*MATERIAL PROVIDED*:
□ □ □ □

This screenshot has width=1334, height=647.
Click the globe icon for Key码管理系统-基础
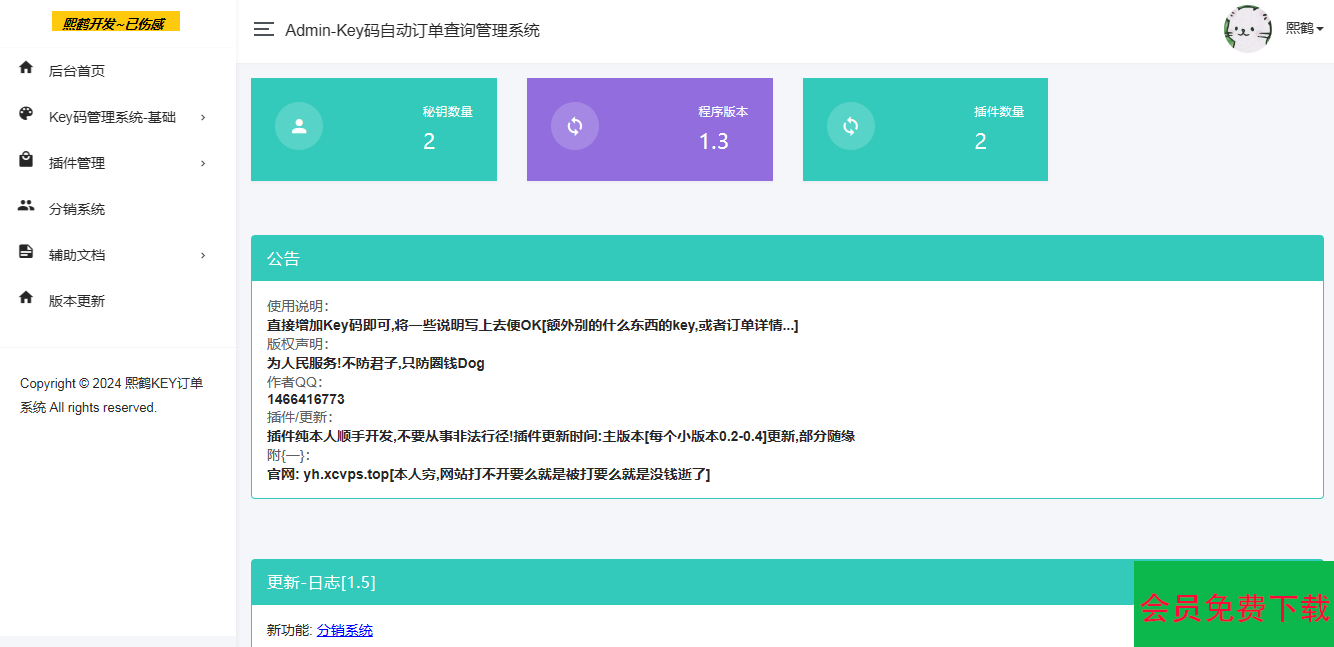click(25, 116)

□ □ □ □

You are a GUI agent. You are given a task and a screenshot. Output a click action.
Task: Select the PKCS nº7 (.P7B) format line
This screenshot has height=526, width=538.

□ □ □ □

*GIVEN REQUEST*:
Please rewrite the lines starting at the one that contains "You are a GUI" and ending at the one that contains "This screenshot has height=526, width=538.", with "agent" replaced by "assistant" and nothing else changed.

*RESPONSE TO THE TASK*:
You are a GUI assistant. You are given a task and a screenshot. Output a click action.
Task: Select the PKCS nº7 (.P7B) format line
This screenshot has height=526, width=538.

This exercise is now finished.